Ok, so there it is. They are capturing EVERYTHING, and it is not only the NSA doing it.
The entire text of the report follows:
Germany's spy agency can monitor major internet hubs if Berlin deems it necessary for strategic security interests, a federal court has ruled.
My comment: That's the soft ball lead in, because the court case was to stop the intelligence agencies who are already there, fully in place, from continuing - the internet exchange was trying to kick them out.
In a ruling late on Wednesday, the Federal Administrative Court threw out a challenge by the world's largest internet hub, the De-Cix exchange, against the tapping of its data flows by the BND foreign intelligence service.
The operator had argued the agency was breaking the law by capturing German domestic communications along with international data.
However, the court in the eastern city of Leipzig ruled that internet hubs "can be required by the federal interior ministry to assist with strategic communications surveillance by the BND."
De-Cix says its Frankfurt hub is the world's biggest internet exchange, bundling data flows from as far as China, Russia, the Middle East and Africa, which handles more than six terabytes per second at peak traffic.
It said the BND, a partner of the US National Security Agency (NSA), has placed so-called Y-piece prisms into its data-carrying fibre optic cables that give it an unfiltered and complete copy of the data flow.
Given the mass of daily phone calls, emails, chats, internet searches, streamed videos and other online communications, an effective fire-walling of purely German communications is unrealistic, activists argue.
Germany had reacted with outrage when information leaked by former NSA contractor Edward Snowden revealed in 2013 that US agents were carrying out widespread tapping worldwide, including of Chancellor Angela Merkel's mobile phone.
Merkel, who grew up in communist East Germany where state spying on citizens was rampant, declared repeatedly that "spying among friends is not on" while acknowledging Germany's reliance on the US in security matters.
But to the great embarrassment of Germany, it later emerged that the BND helped the NSA spy on European allies.

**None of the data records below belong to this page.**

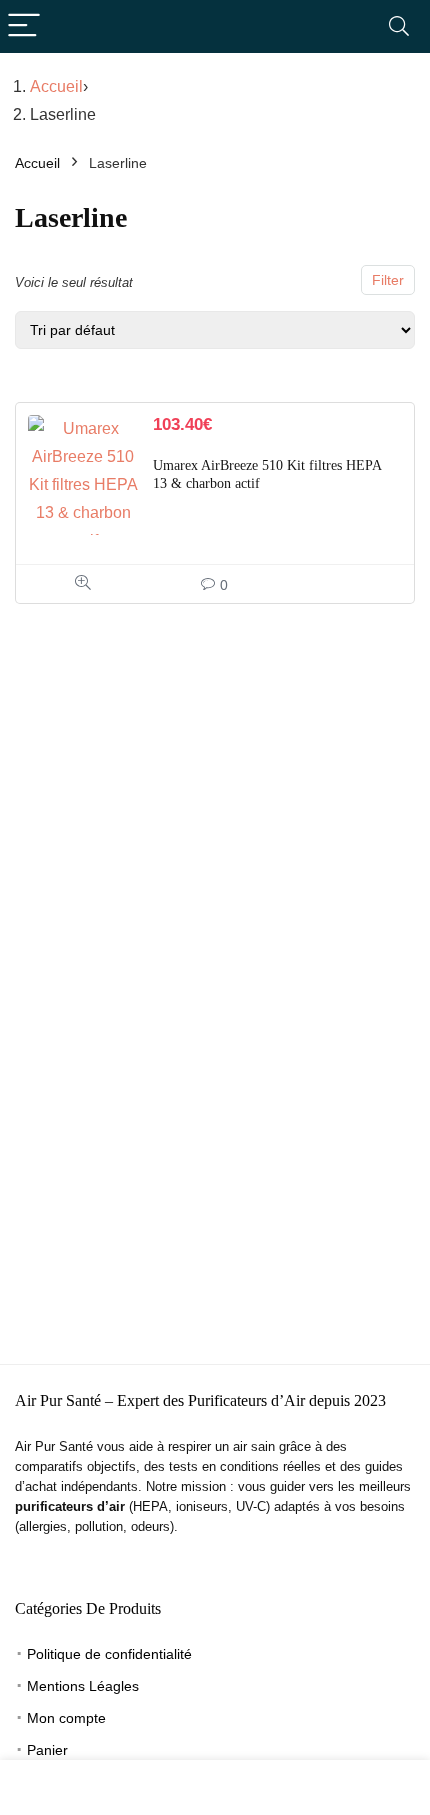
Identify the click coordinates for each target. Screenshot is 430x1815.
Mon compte (66, 1718)
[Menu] (24, 26)
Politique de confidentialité (109, 1654)
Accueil (56, 86)
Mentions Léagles (83, 1686)
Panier (47, 1750)
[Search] (399, 26)
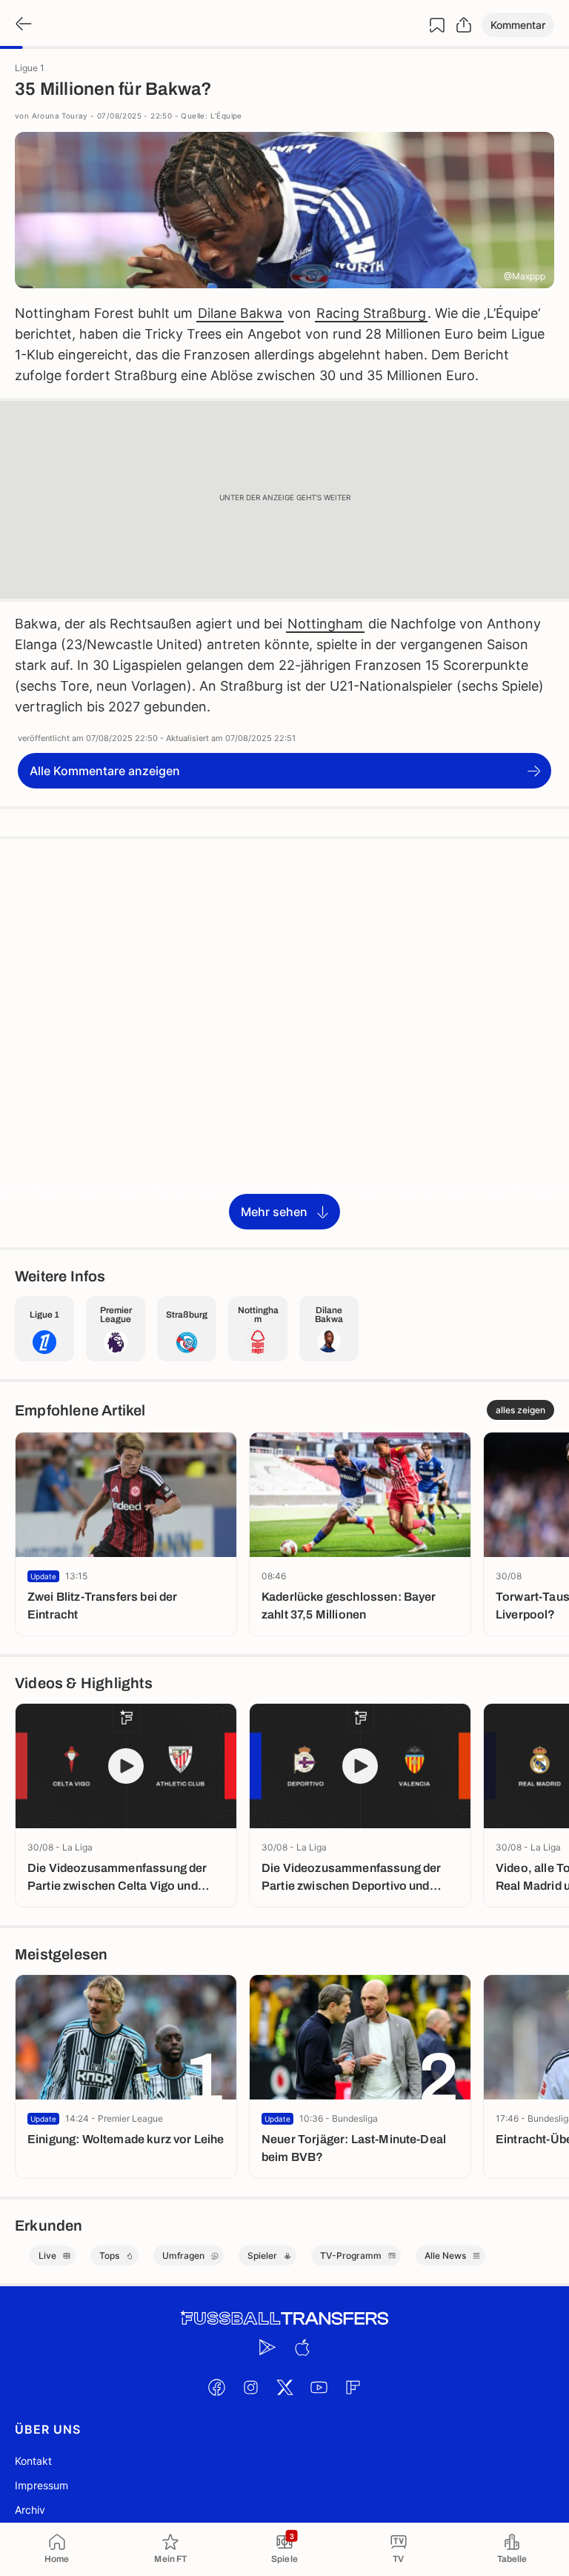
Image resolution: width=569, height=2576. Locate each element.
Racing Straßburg (371, 313)
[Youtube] (318, 2387)
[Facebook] (216, 2387)
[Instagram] (250, 2387)
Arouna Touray (60, 115)
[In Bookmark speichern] (437, 25)
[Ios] (301, 2347)
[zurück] (22, 25)
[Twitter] (284, 2387)
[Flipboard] (353, 2387)
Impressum (41, 2485)
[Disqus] (284, 1042)
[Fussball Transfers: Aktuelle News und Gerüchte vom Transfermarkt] (284, 2318)
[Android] (267, 2347)
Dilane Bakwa (240, 313)
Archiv (30, 2509)
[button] (518, 25)
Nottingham (325, 623)
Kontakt (33, 2460)
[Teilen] (464, 25)
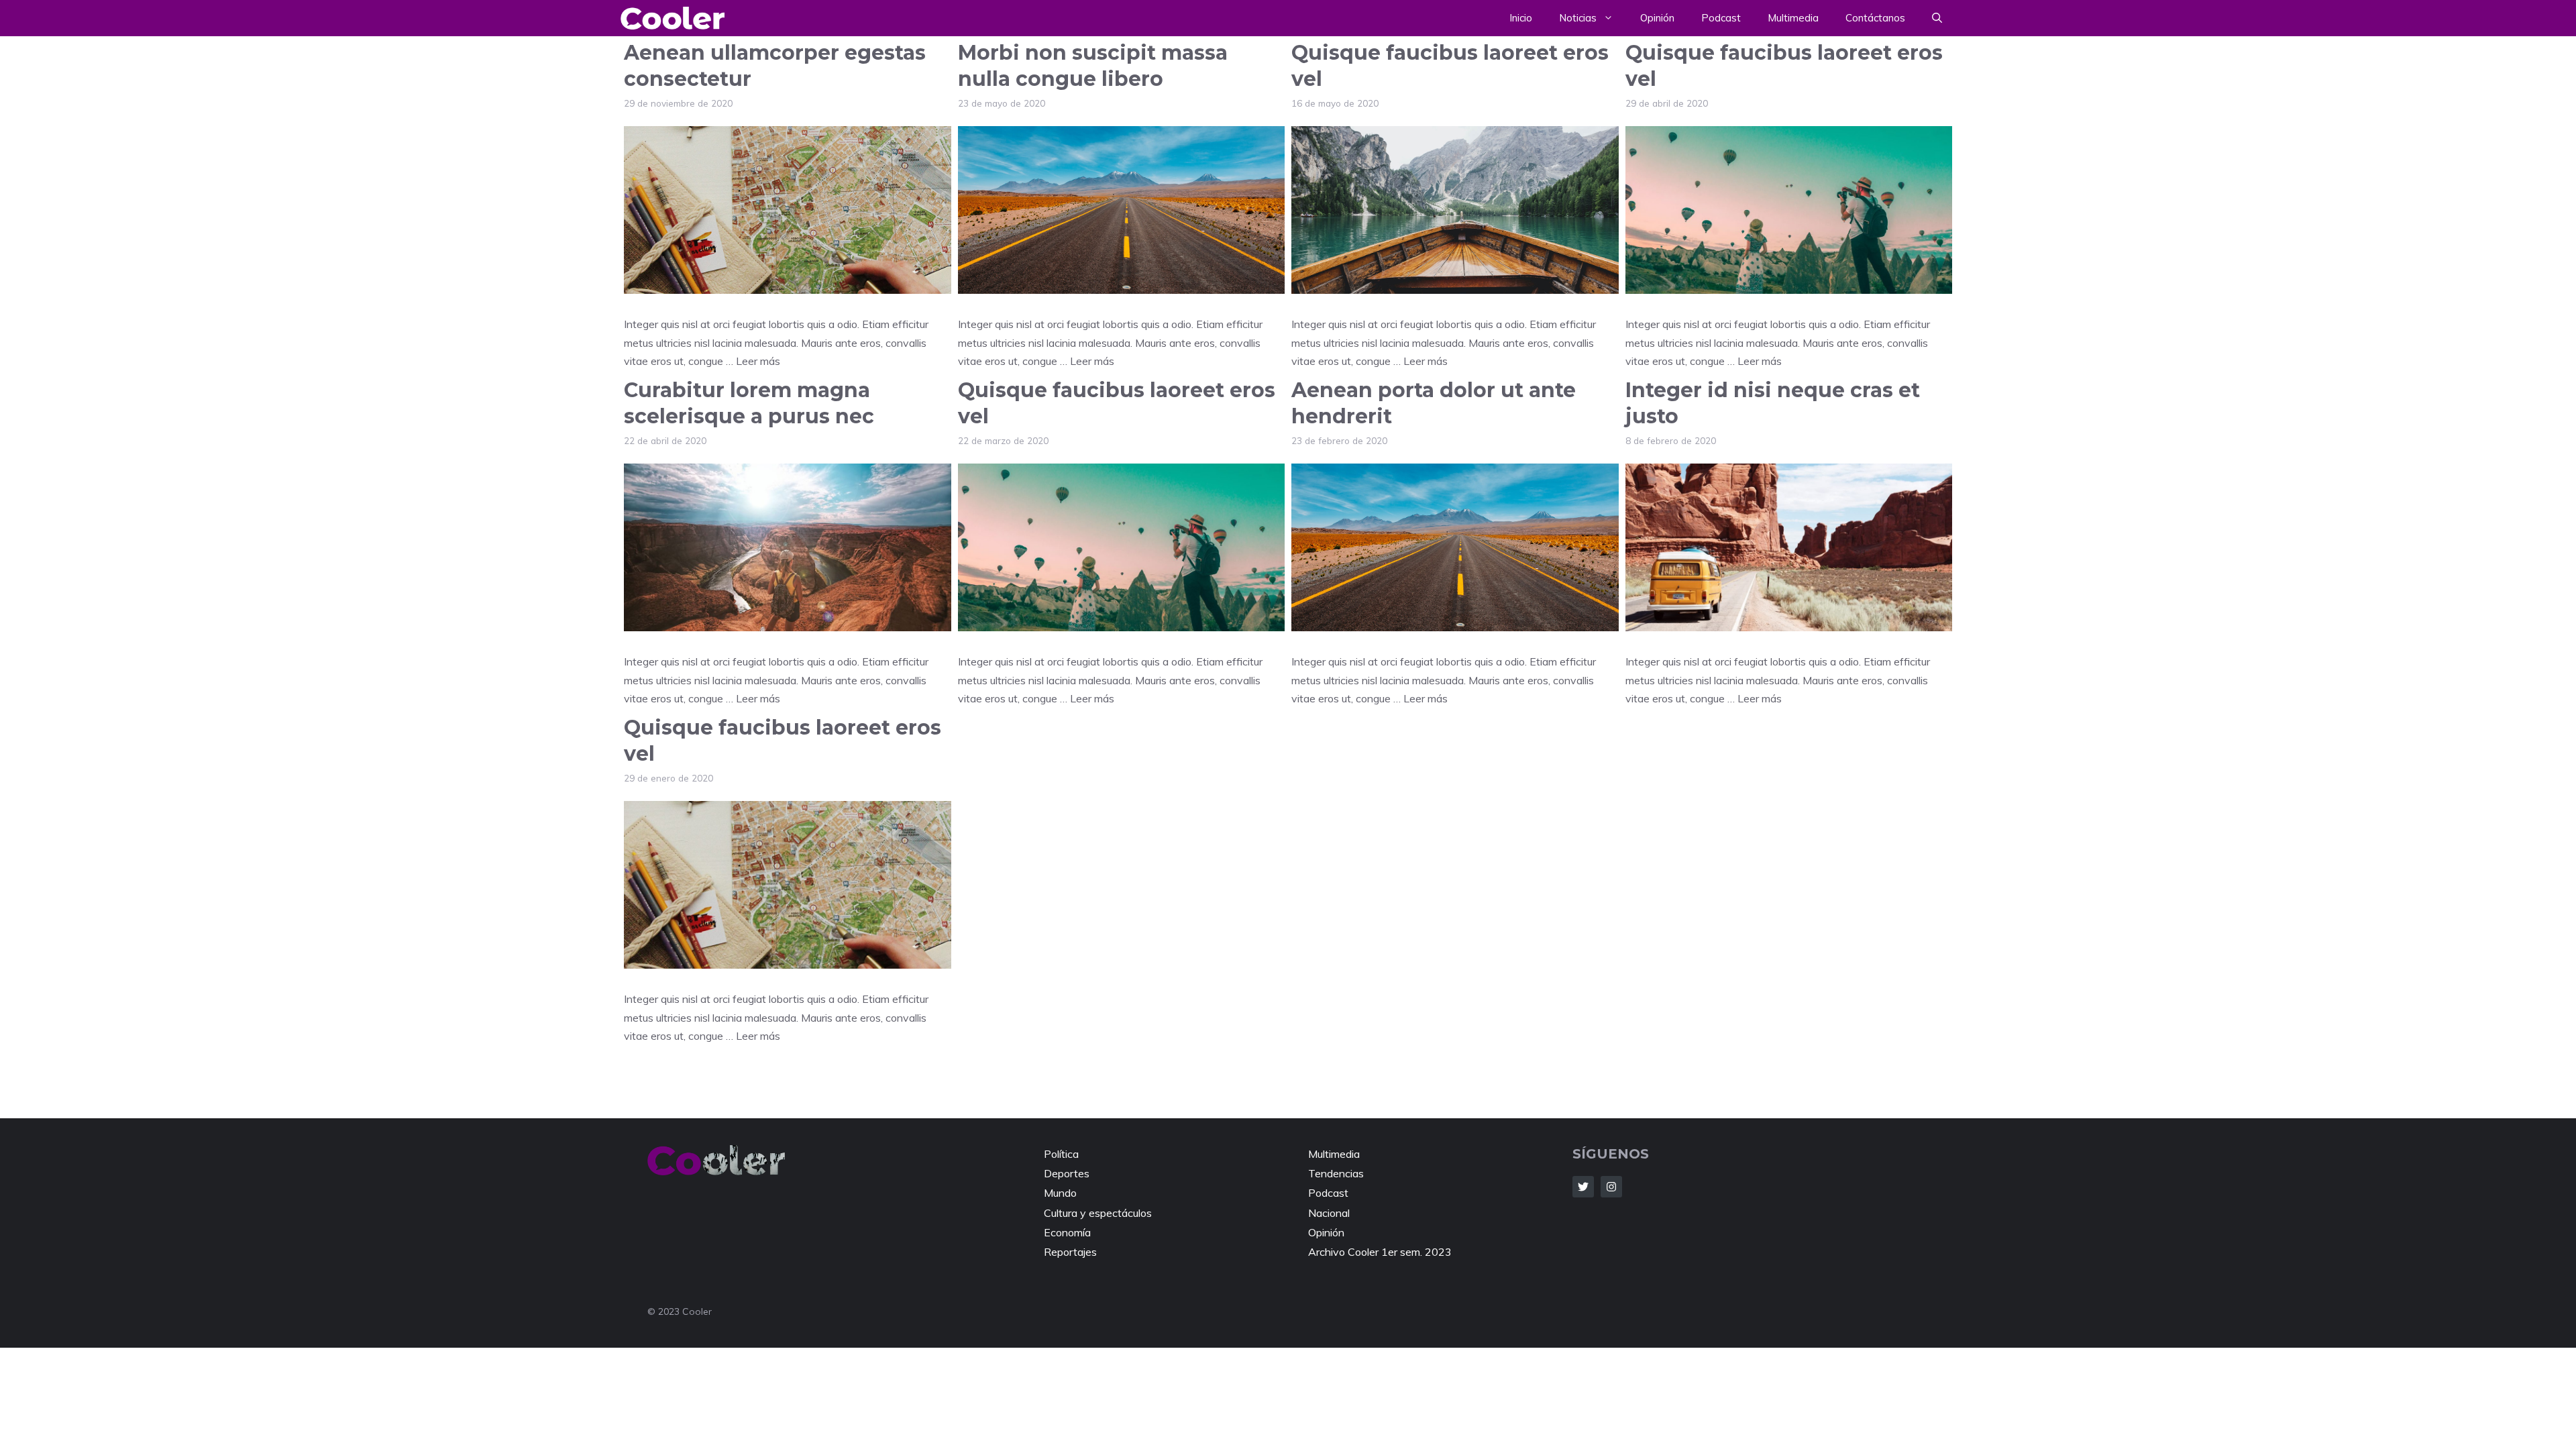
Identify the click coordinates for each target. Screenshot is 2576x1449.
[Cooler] (672, 18)
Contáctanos (1875, 17)
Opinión (1657, 17)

My comment: How many times have I said they are capturing everything? Yes, we already knew, but this report from PressTV is the first MSM report that actually puts it in print, unfiltered. The NSA is going to be doing backflips, this type of report proves relations are anything but friendly, and our worst suspicions have been confirmed and correct for god knows how long. All we know is that the exchange is trying to kick them out and failed which means the issue is not a new one.